The Division of Moreton is an Australian Electoral Division in Queensland.

History

The division was one of the original 65 divisions contested at the first federal election. It is named after Moreton Bay, and originally stretched from southern Brisbane all the way to the Gold Coast. While successive redistributions have left the seat completely landlocked, it has nonetheless retained the name of Moreton, mainly because the Australian Electoral Commission's guidelines on electoral redistributions require it to preserve the names of original electorates where possible.

The seat was in the hands of the Liberal Party and its predecessors for 86 years before Labor regained it in 1990. From then until 2013, it was a bellwether seat, electing the candidate from the winning party in every election.

The seat is known for having decided the 1961 federal election. The Liberals only won the seat by 130 votes to give the Coalition a bare one-seat majority; had 93 Communist preferences gone the other way, it would have resulted in a hung parliament.

§ §

▶ Work instructions:
• 1. Do the following statements agree with the text on the Division of Moreton? Answer yes or no for each, quoting the words of the text that decide it. (a) The division takes its name from Moreton Bay. (b) The seat today still reaches the coast. (c) Labor held the seat for 86 years before 1990.
• 2. Extend the text on the Division of Moreton by a few sentences, picking up after its final sentence.

▶ Data lines:
§ §

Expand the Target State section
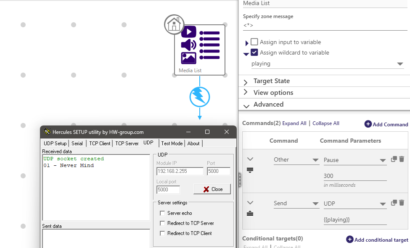410x248 pixels. point(246,81)
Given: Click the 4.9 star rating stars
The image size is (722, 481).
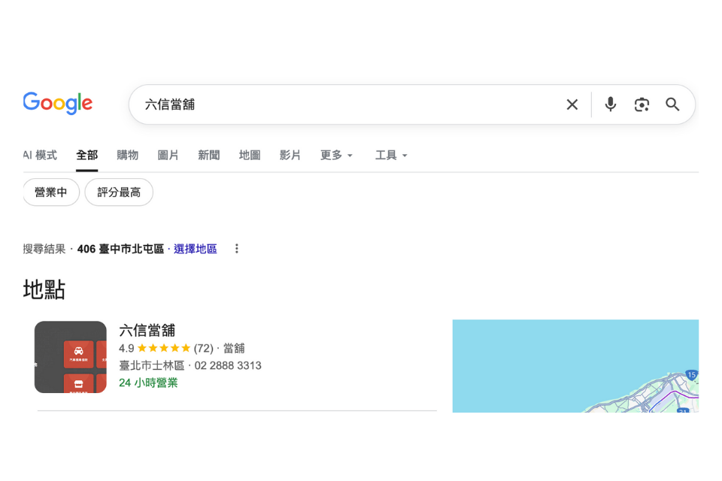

§ §

▶ Outputs by task:
• 1.
(a) Yes: "It is named after Moreton Bay"
(b) No: "successive redistributions have left the seat completely landlocked"
(c) No: "The seat was in the hands of the Liberal Party and its predecessors for 86 years before Labor regained it in 1990."

• 2.
On its current boundaries, the seat is very multicultural, with significant Asian, South Eastern European, Arab and African population in the southern part of the electorate particularly in the suburbs of Sunnybank, Acacia Ridge, Kuraby and Moorooka.

Boundaries
Since 1984, federal electoral division boundaries in Australia have been determined at redistributions by a redistribution committee appointed by the Australian Electoral Commission. Redistributions occur for the boundaries of divisions in a particular state, and they occur every seven years, or sooner if a state's representation entitlement changes or when divisions of a state are malapportioned.

Moreton is located in south east Queensland, and is based in the southern suburbs of the  City of Brisbane. The division includes Acacia Ridge, Archerfield, Chelmer, Fairfield, Graceville, Karawatha, Kuraby, MacGregor, Moorooka, Nathan, Oxley, Robertson, Rocklea, Runcorn, Salisbury, Stretton, Sunnybank, Sunnybank Hills, Tennyson, Yeronga, and Yeerongpilly, and parts of Algester, Berrinba, Calamvale, Coopers Plains, Drewvale, Eight Mile Plains, Parkinson, Sherwood, and Tarragindi, Corinda.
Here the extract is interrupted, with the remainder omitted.